*** Opening of DATASET EXTRACT ***

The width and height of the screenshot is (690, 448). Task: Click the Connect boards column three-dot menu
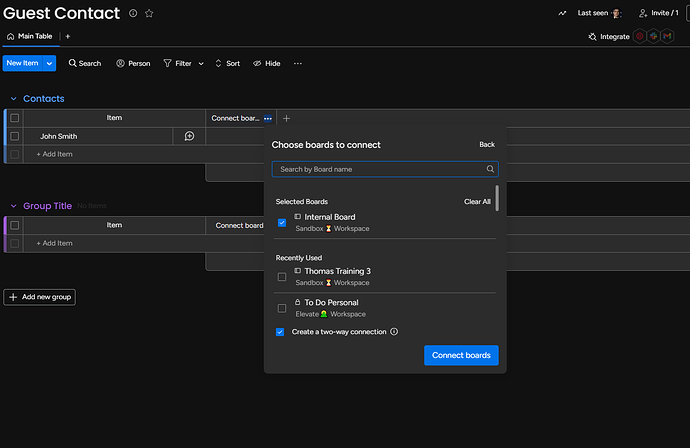267,118
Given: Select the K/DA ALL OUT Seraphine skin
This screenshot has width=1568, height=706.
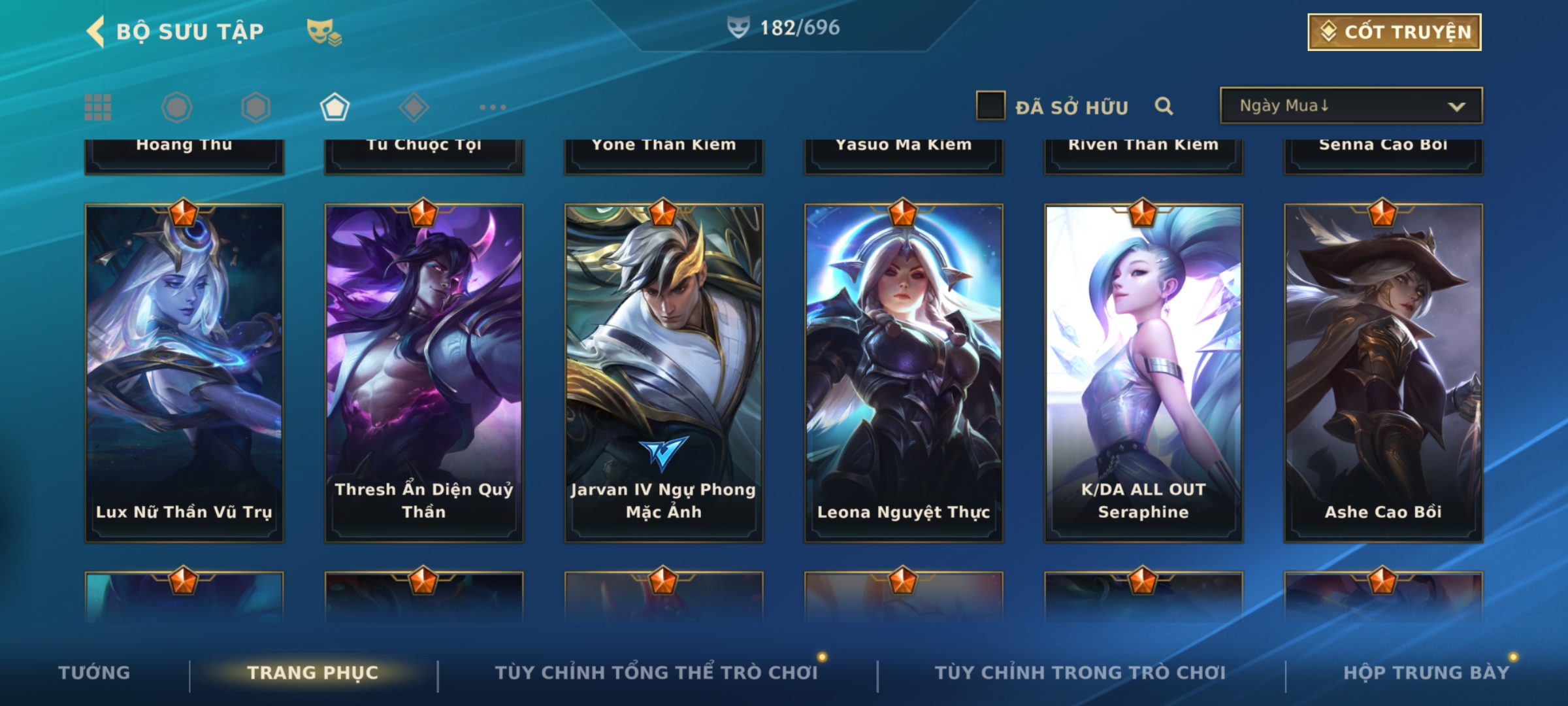Looking at the screenshot, I should tap(1143, 373).
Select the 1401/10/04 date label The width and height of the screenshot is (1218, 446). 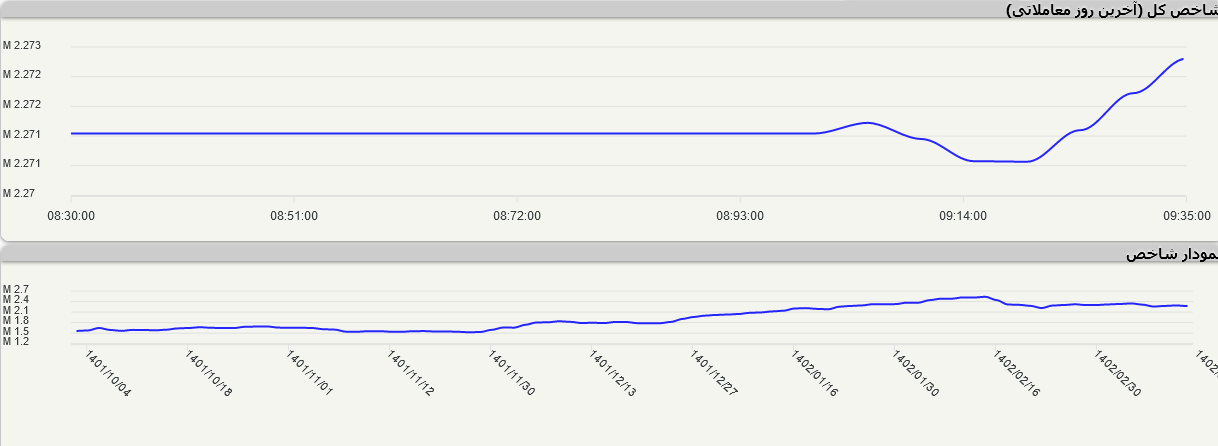[108, 374]
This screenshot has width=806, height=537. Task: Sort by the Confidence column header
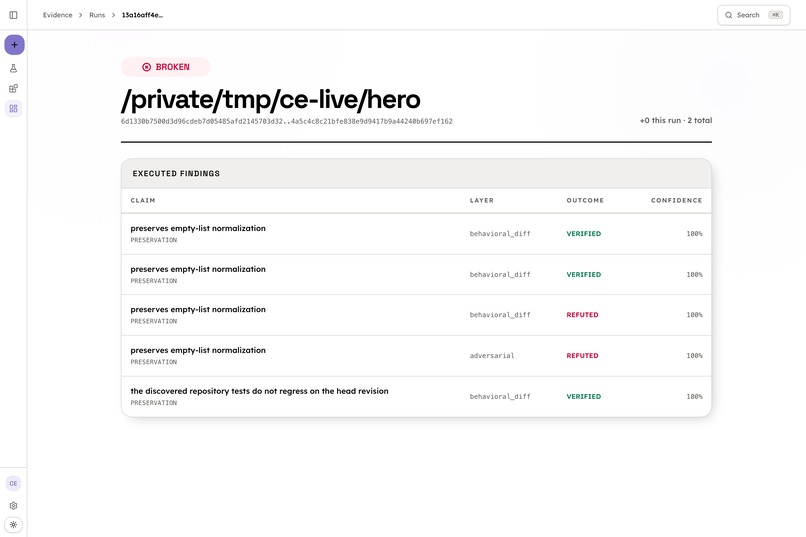[x=676, y=200]
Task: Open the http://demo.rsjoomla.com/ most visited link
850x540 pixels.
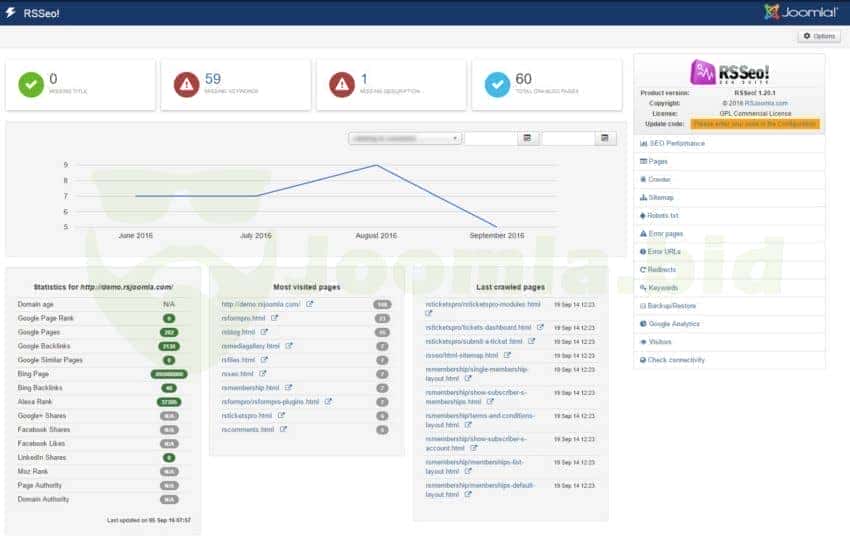Action: [261, 304]
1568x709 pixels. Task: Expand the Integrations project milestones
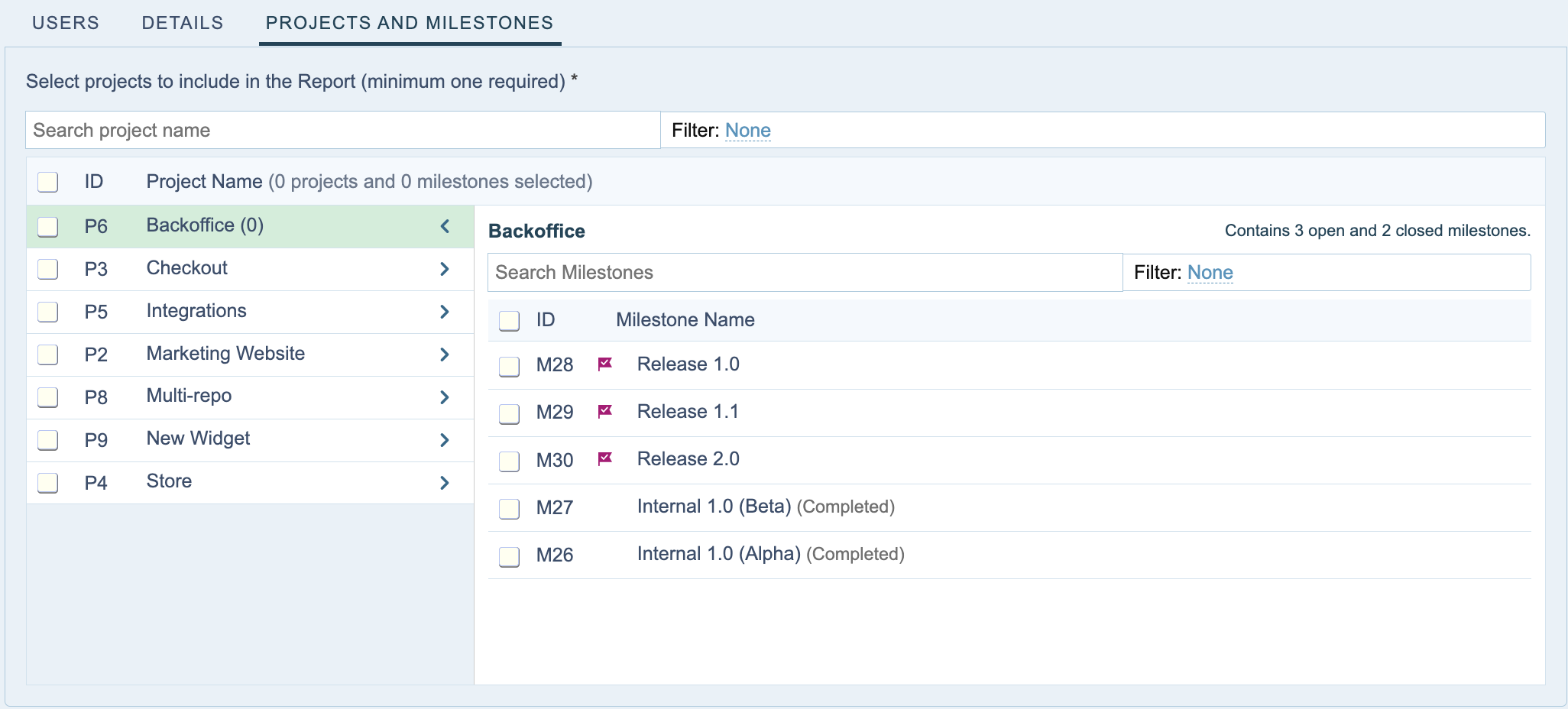click(445, 312)
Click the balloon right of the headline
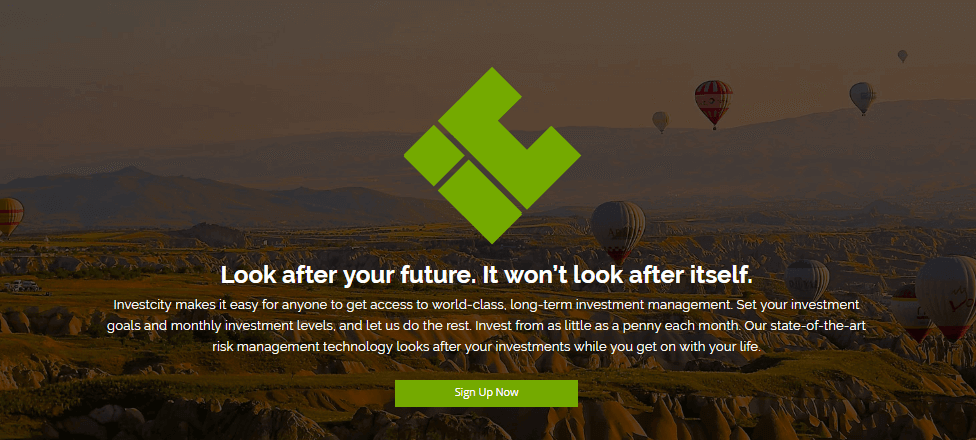The image size is (976, 440). (x=807, y=279)
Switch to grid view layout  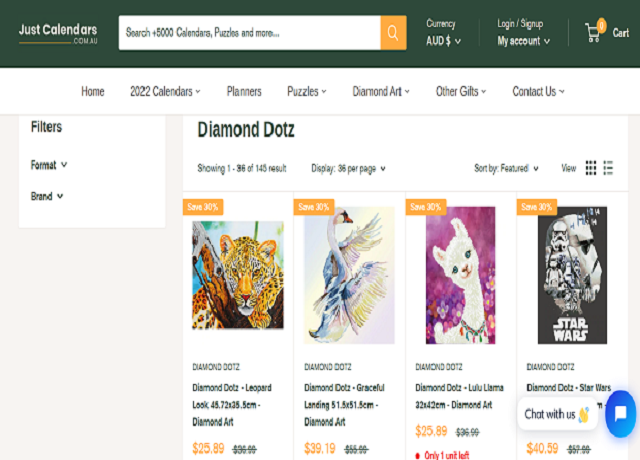(x=591, y=168)
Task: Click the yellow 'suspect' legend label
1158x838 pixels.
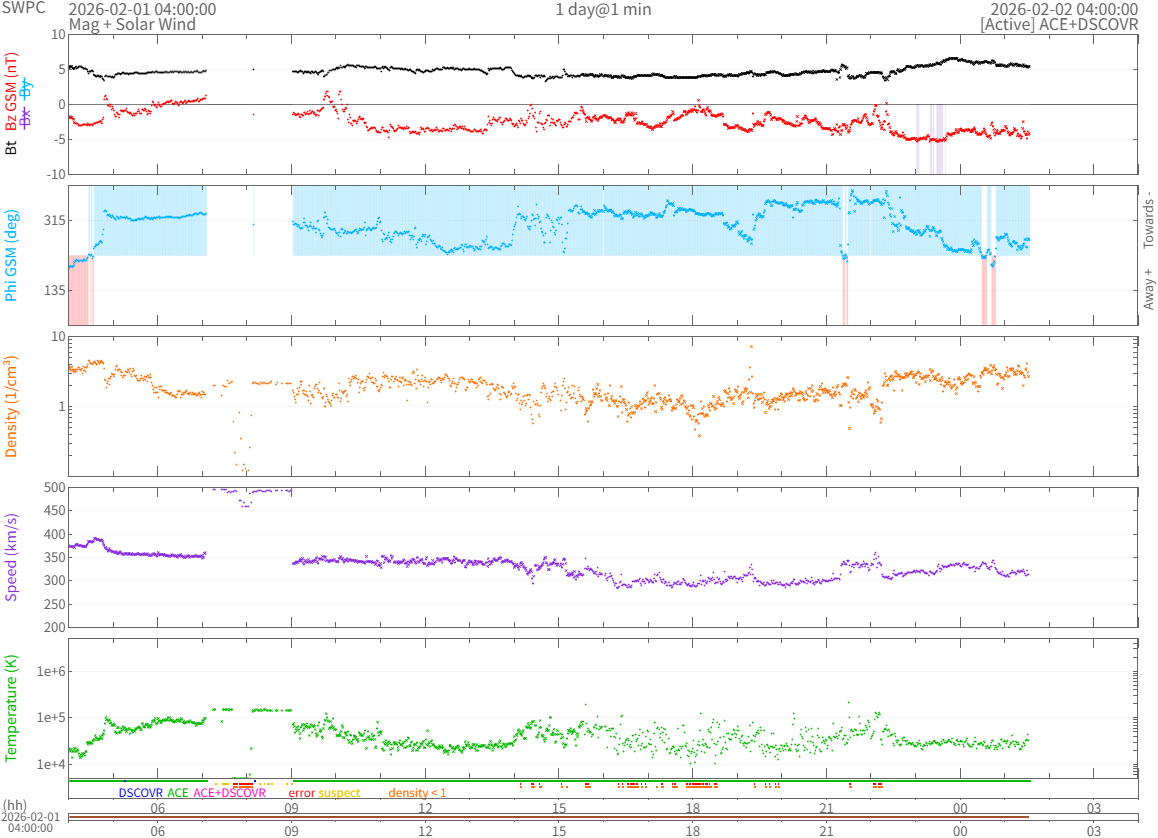Action: click(x=339, y=793)
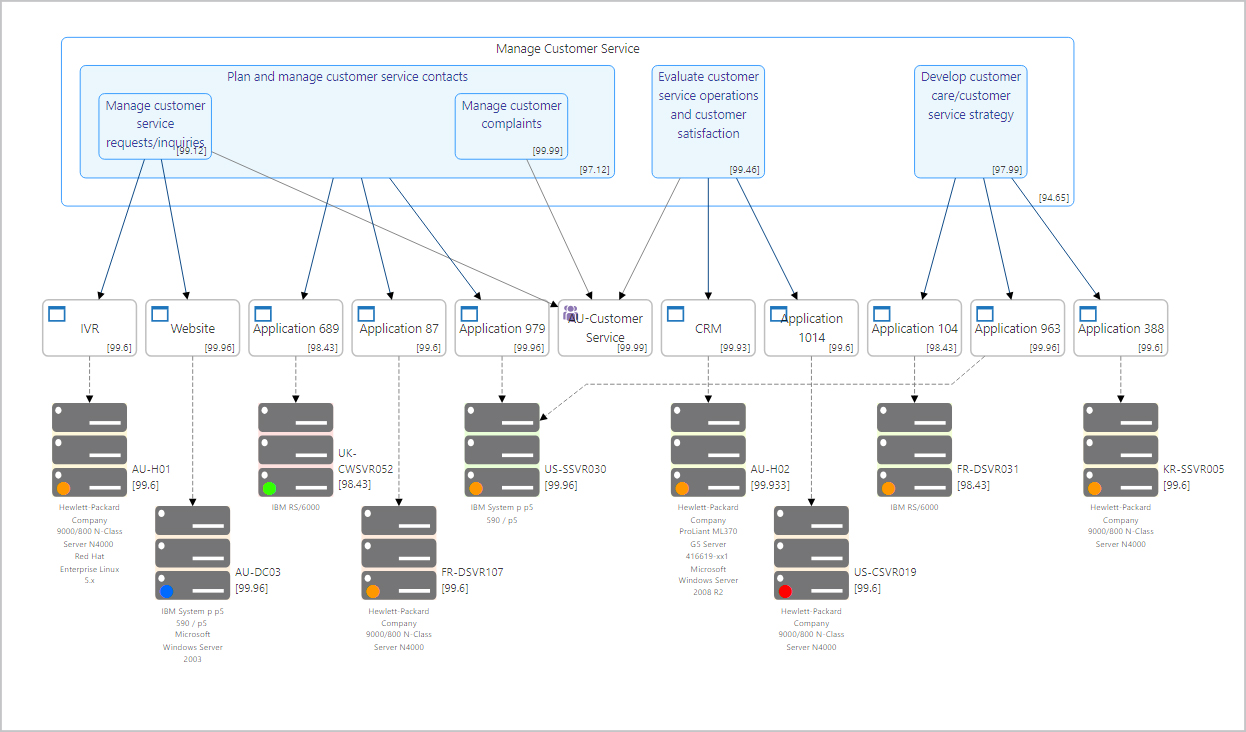Click the KR-SSVR005 server icon
The image size is (1246, 732).
coord(1120,450)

*** Close of DATASET EXTRACT ***

WHAT THE TASK ASKS: Retype, without any picture, exactly the lines from the one with "Task: Click the yellow 'suspect' legend label" through the end of the entries, inclusive.

EXERCISE RESULT:
Task: Click the yellow 'suspect' legend label
1158x838 pixels.
Action: click(x=339, y=793)
Click the KR-SSVR005 server icon
The image size is (1246, 732).
coord(1120,450)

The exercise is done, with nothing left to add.